- [TEXT EXCERPT]
┏━━

The people celebrated in The Independent on Sunday’s annual Happy List come from all corners of the UK and all cultural backgrounds. What unites them is their commitment to improving their local community, which in turn makes Britain a kinder, more caring place to live.

The Happy List began in 2008 as an antidote to greed-obsessed rich lists, and now the desire to honour these great Britons is growing across the country.

Inspired by our national search, Mike Zeidler ran the first citywide Happy List in Bristol in 2013, celebrating 50 local people for their joy-spreading endeavours.

Mike and his wife Liz, who co-founded Happy City  ( five years ago, are now helping other cities including Nottingham, Brighton and Bath produce their first Happy Lists. They have also received interest from places in France, Australia, the United States and 14 other countries.

“These Happy Lists are a fantastic way to recognise the value in cities that isn’t recorded by GDP growth,” says Mike. “It is measuring what really matters, and it encourages people to do more happy things, or say thank you to others. People look at it and feel pleased and proud to live where they live.”

Instead of seeing cities as alienating or unfriendly, Mike founded Happy City on the belief that they exist to both corral our conviviality and channel it. Happy City supports community groups in Bristol and works with them to involve more people and discuss what makes people happy. It identifies cities as the key to improved wellbeing for people and planet.

Last week, George Osborne seemed to support that same ethos by unveiling plans to devolve power to England’s cities to renew a sense of civic pride, as well as to reignite economies. It was another example of the growing interest among politicians in understanding and increasing the population’s happiness.

┗━━

- [TASKS TO CARRY OUT]
- A) Which cities does the Happy List article name?
- B) Print the passage of the Happy List article word for word, starting at "The Happy List" and ending after "their joy-spreading endeavours.".
The lines that come next are separate material, unrelated to the Happy List article.

- [RECORDED DATA]
┏━━

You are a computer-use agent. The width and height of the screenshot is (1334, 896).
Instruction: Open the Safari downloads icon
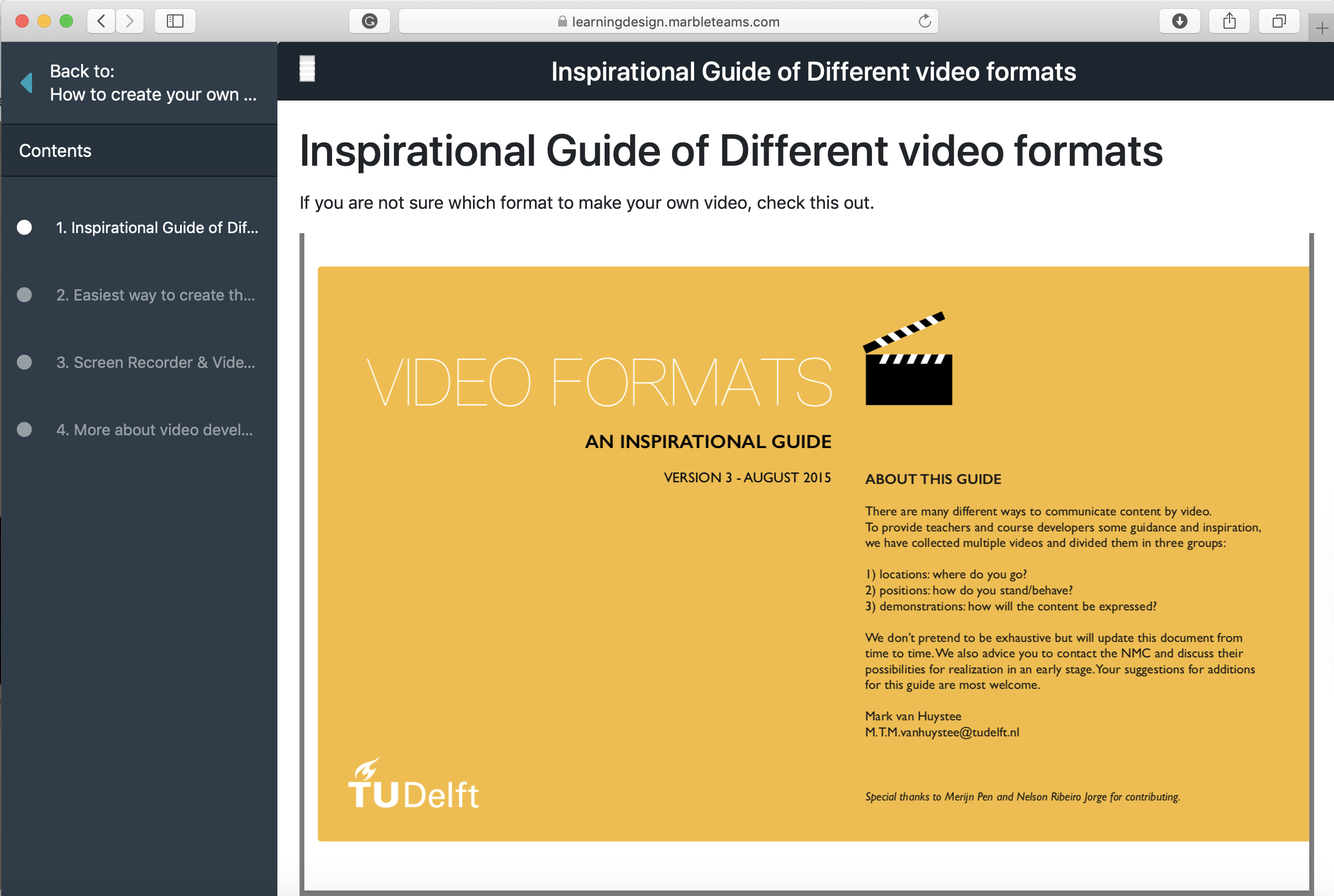(x=1179, y=21)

┗━━

- [SOLUTION LIST]
- A) Bristol, Nottingham, Brighton, Bath

- B)
The Happy List began in 2008 as an antidote to greed-obsessed rich lists, and now the desire to honour these great Britons is growing across the country.

Inspired by our national search, Mike Zeidler ran the first citywide Happy List in Bristol in 2013, celebrating 50 local people for their joy-spreading endeavours.